Em outubro, a dívida com fornecedores que não fazem parte do processo de recuperação chegou a R$ 1,7 bilhão, um aumento de R$ 500 milhões em relação ao mês de junho. A essa dívida a Justiça chamou de “ponta do iceberg”.
A juíza lembrou que a receita mensal da Oi hoje é de cerca de R$ 200 milhões e tem um patrimônio esvaziado, com “difícil alienação de grande parte dele. Isso “leva a conclusão do óbvio e que é, atualmente, fato notório: a empresa está em situação de insolvência”.
Nem postergar o pagamento dessas dívidas que não fazem parte do processo de recuperação judicial por 60 dias, seria capaz de “garantir a sobrevida do grupo nem mesmo a curto prazo, já que, a cada fechamento mensal das contas, se verifica o aumento do passivo”, destacou a magistrada.
“Não há mínima possibilidade de equacionamento entre o ativo e o passivo da empresa. Não há mínima viabilidade financeira no cumprimento das obrigações devidas pela Oi”, destacou a decisão.
Corte de energia e sinal de satélite
Em sua decisão, a juíza lembrou casos de inadimplência da Oi com diversos fornecedores, como a empresa responsável pelo fornecimento de sinal satelital. A magistrada recordou que, em um desses episódios, a Justiça precisou impedir a interrupção do serviço, de forma a garantir o funcionamento do Sindacta, sistema de gerenciamento do espaço aéreo. A decisão também proibiu o corte de energia elétrica em diversos imóveis da companhia espalhados pelo país.

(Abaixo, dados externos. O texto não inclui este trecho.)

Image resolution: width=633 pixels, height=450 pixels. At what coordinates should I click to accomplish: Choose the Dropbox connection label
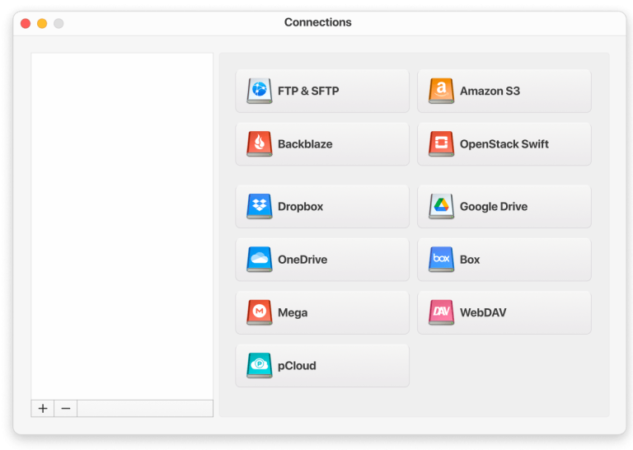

A situação da Oi “demonstrou que não há tempo para se aguardar intervenção governamental, disse a Justiça.
Omissão do governo
A Justiça e o Ministério Público classificaram como “omissão histórica e continuada” a postura do governo. Para eles, isso pode ter contribuído para o estado de insolvência da Oi. “Trata-se de uma das importantes causas atribuídas à quebra da Varig”, disse a decisão.
A Justiça também critica as gestões da empresa ao longo dos processos de recuperação judicial. “Vê-se que a empresa foi alvo de liquidação sistêmica promovida ao longo do processo recuperacional que a esvaziou praticamente por completo”.
De supertele a venda de ativos
Chamada de supertele, a Oi era uma das empresas que fazia parte da política de campeões nacionais, coordenada pelo BNDES nos primeiros mandatos do presidente Lula. A companhia chegou a se fundir com a Brasil Telecom e, posteriormente, com a Portugal Telecom. Porém, as fusões resultaram em um aumento das dívidas financeiras, o que acabou inviabilizando a situação da companhia, que se agravou e levou a empresa a entrar em recuperação judicial.
Para tentar sobreviver nos últimos anos, a Oi vendeu seus principais ativos, como a operação de telefonia móvel — adquirida pelas rivais Claro, TIM e Vivo —, além dos serviços de TV por assinatura, satélite e toda a sua rede de fibra óptica, que foi vendida para a V.tal, controlada pelo BTG Pactual.
Assim, a Justiça destacou que, “ao longo do tempo, os resultados positivos não advieram de sua atividade empresarial. Eles vieram de alienações de ativos e da contratação de empréstimos”.